Una rosa di assoluto livello, nella quale la società campana, decisa a disputare un campionato di vertice, ha inserito juniores di qualità: a cominciare dalla porta, dove mister Morgia avrà a disposizione tre classe 1997, Maurice Gomis, Guido Mennella e Stefano Aiolfi (cresciuto nel Milan), mentre, in difesa, ampia scelta tra Michele Ragone, classe 1999 in prestito dalla Sampdoria, Daniele Barcellona, classe 1999 in prestito dal Trapani, Luca Antonio Di Minico, mancino classe ’98, ed Emilio Vanacore classe 1999. A centrocampo, il tecnico può contare sul ’99 Ennio Ferri, prodotto del vivaio rossonero, sui due esterni Antonio Accardo (’99) e Mario Tammaro (’98) e, in avanti, in un reparto di grande potenziale e forza, Michele Silvestro, altro classe 1999.
Per quanto riguarda, infine, i match disputati dalla Nocerina, sono solo due le uscite ufficiali e con altrettante vittorie per 2-0. Nel primo turno di Coppa Italia, i molossi hanno superato 2-0 il Pomigliano con le reti di Cavallaro e Russo, che si sono ripetuti anche in campionato contro il Messina, conquistando così i primi tre punti in campionato dopo il riposo forzato della prima giornata (i rossoneri avrebbero dovuto affrontare la Vibonese).

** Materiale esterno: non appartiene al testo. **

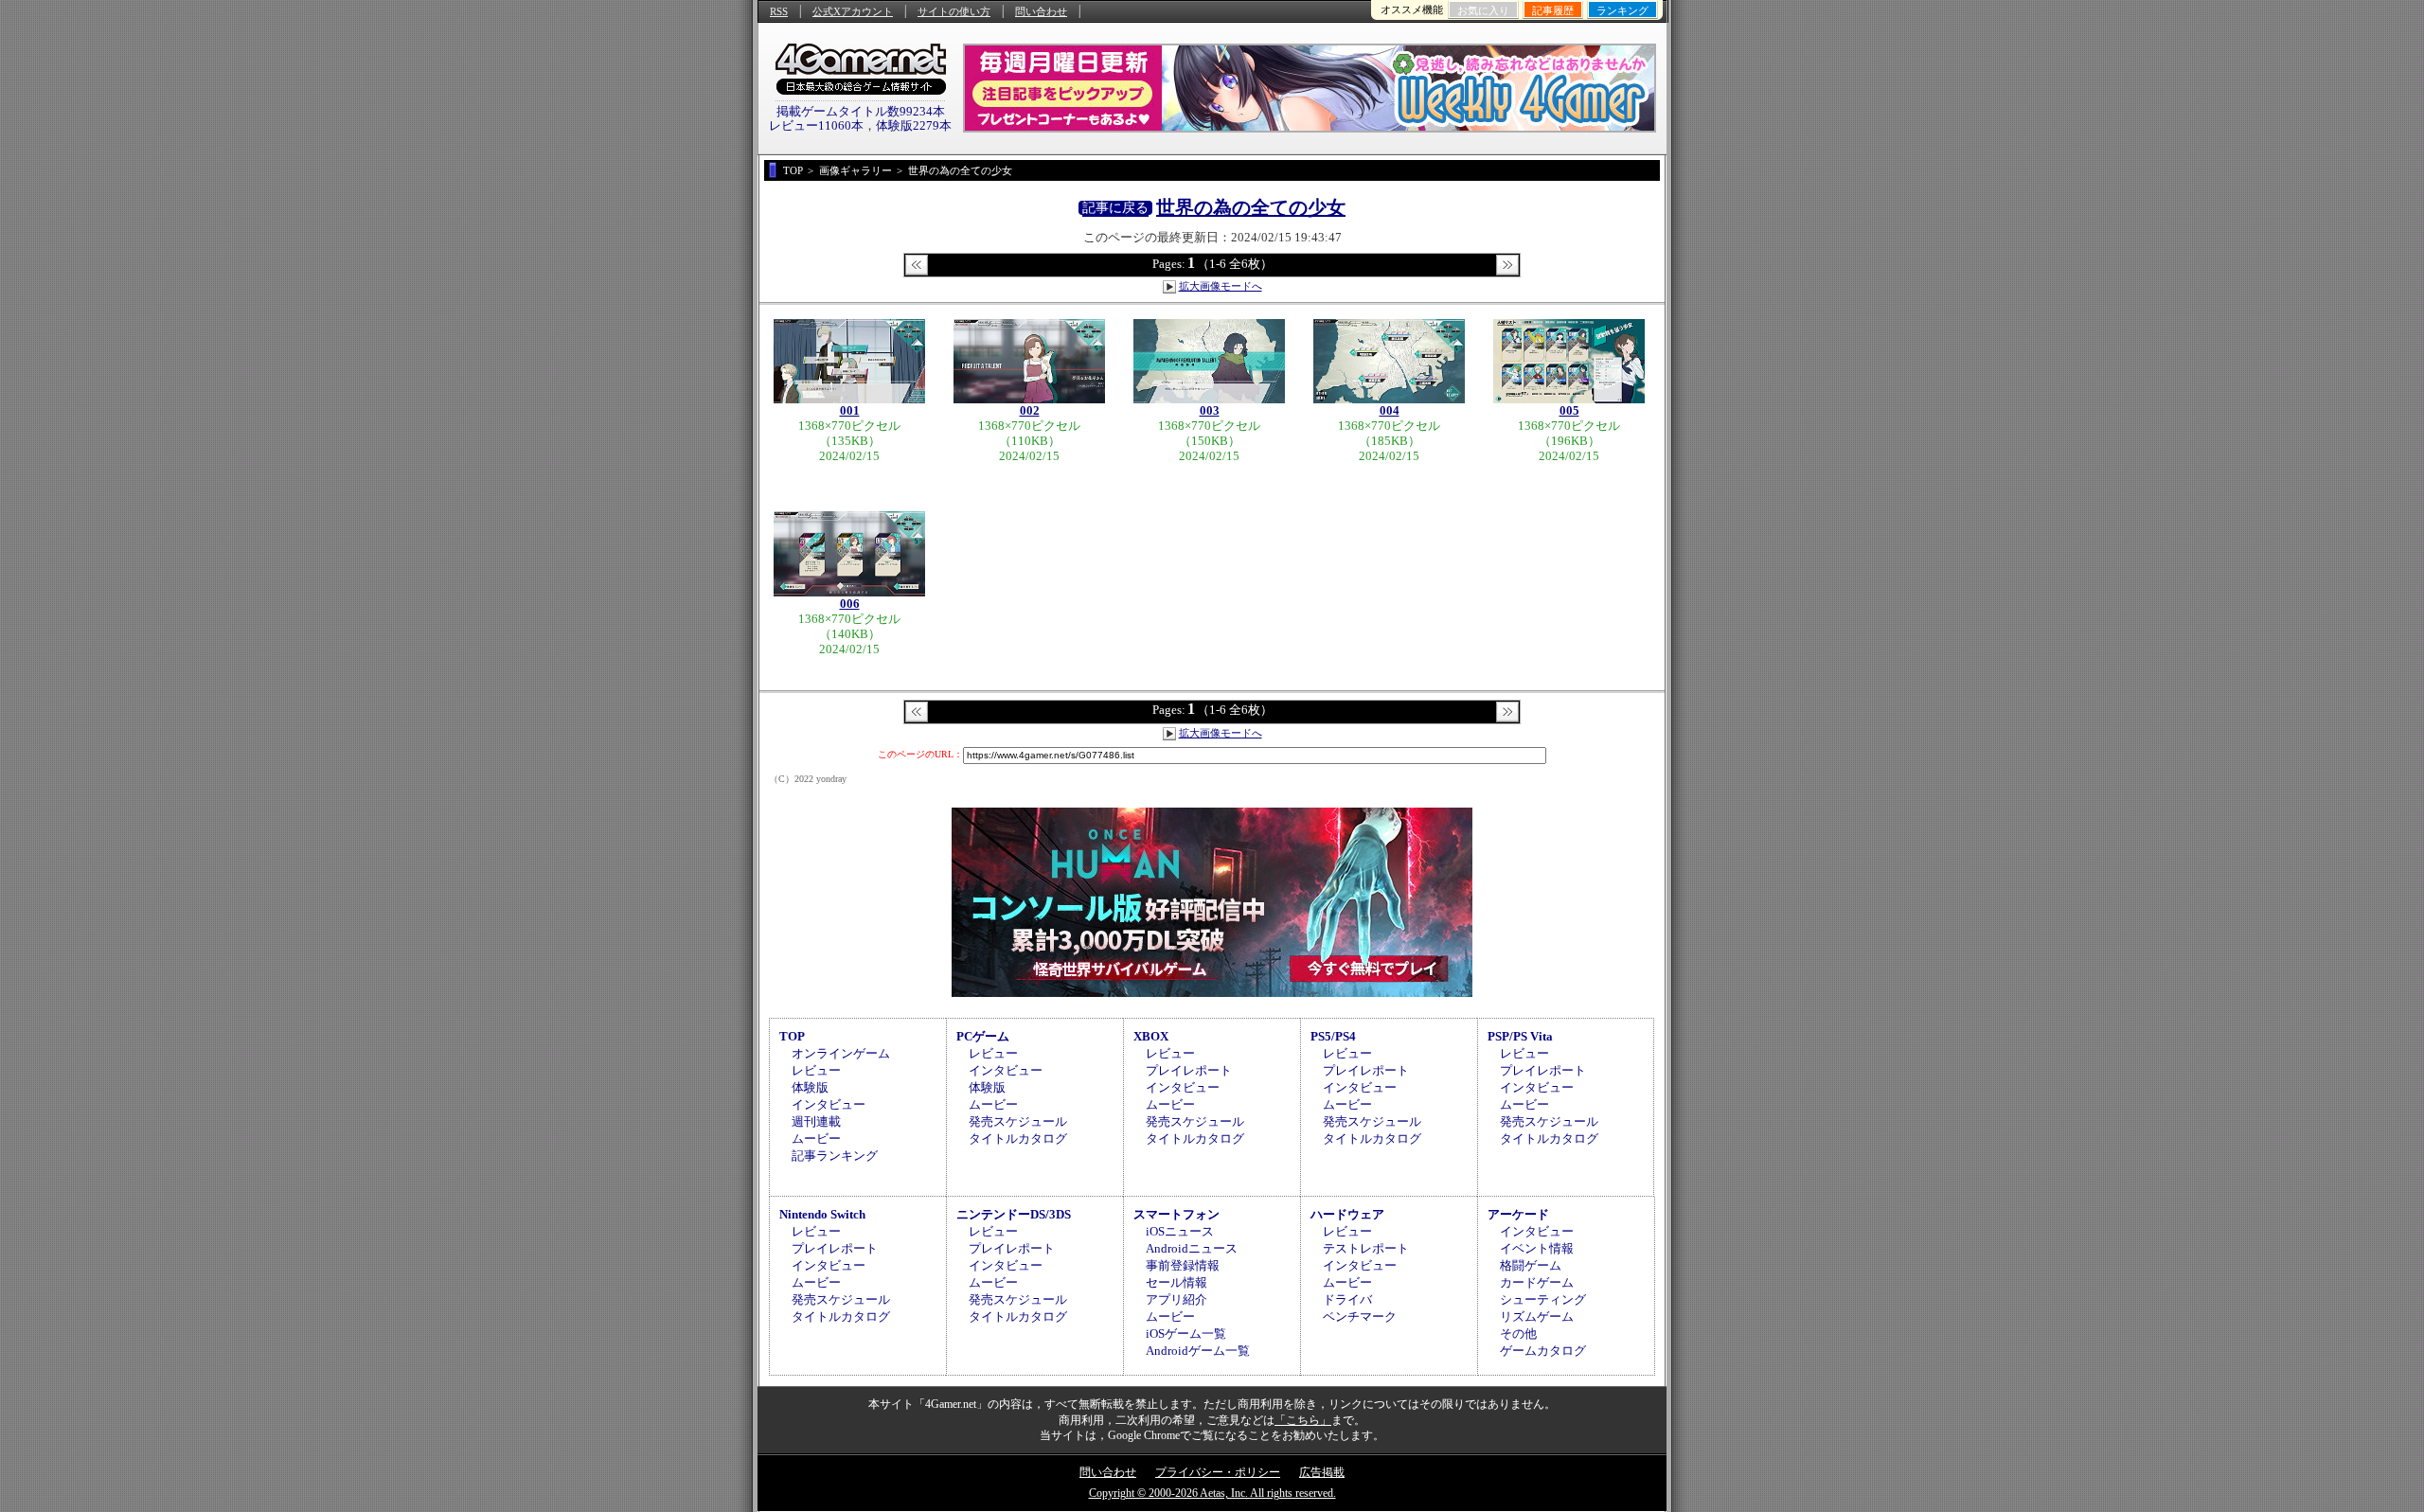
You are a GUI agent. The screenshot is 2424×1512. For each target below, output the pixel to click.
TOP (792, 1036)
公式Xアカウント (852, 11)
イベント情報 (1537, 1248)
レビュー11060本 (816, 125)
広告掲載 (1322, 1472)
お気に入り (1483, 10)
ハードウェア (1347, 1214)
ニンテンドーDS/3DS (1013, 1214)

In casa giallorossa, dopo una vittoria esterna con l’Isola Capo Rizzuto e il pari casalingo con la Sancataldese di domenica scorsa, c’è tanta concentrazione ma nessun timore reverenziale per capitan Dall’Oglio e compagni, pronti ad un match importante per sondare il livello fisico e l’amalgama di una squadra giovane e con diversi arcieri in più a partire dai nuovi acquisti in attacco: Luis Kacorri e Simone Fioretti. Per mister Raffaele consueto modulo 4-3-3 con la probabile formazione formata da: Ingrassia tra i pali, Dall’Aglio e Fontana coppia centrale difensiva, sulle fasce a sinistra Cuzzilla e Gatto a destra, sulla mediana Pitarresi nel ruolo di play maker coadiuvato da Biondo e Trombante in attacco a santino Biondo e Biondi uno tra i nuovi arrivati a sostituire lo squalificato Merkaj.
Banco di prova importante per i giallorossi domani pomeriggio allo stadio “San Francesco”, incontro che sarà diretto da Stefano Belfiore della sezione di Parma, coadiuvato dagli assistenti Luca Di Sante Coaccioli di Foligno e Andrea Cravotta di Città di Castello.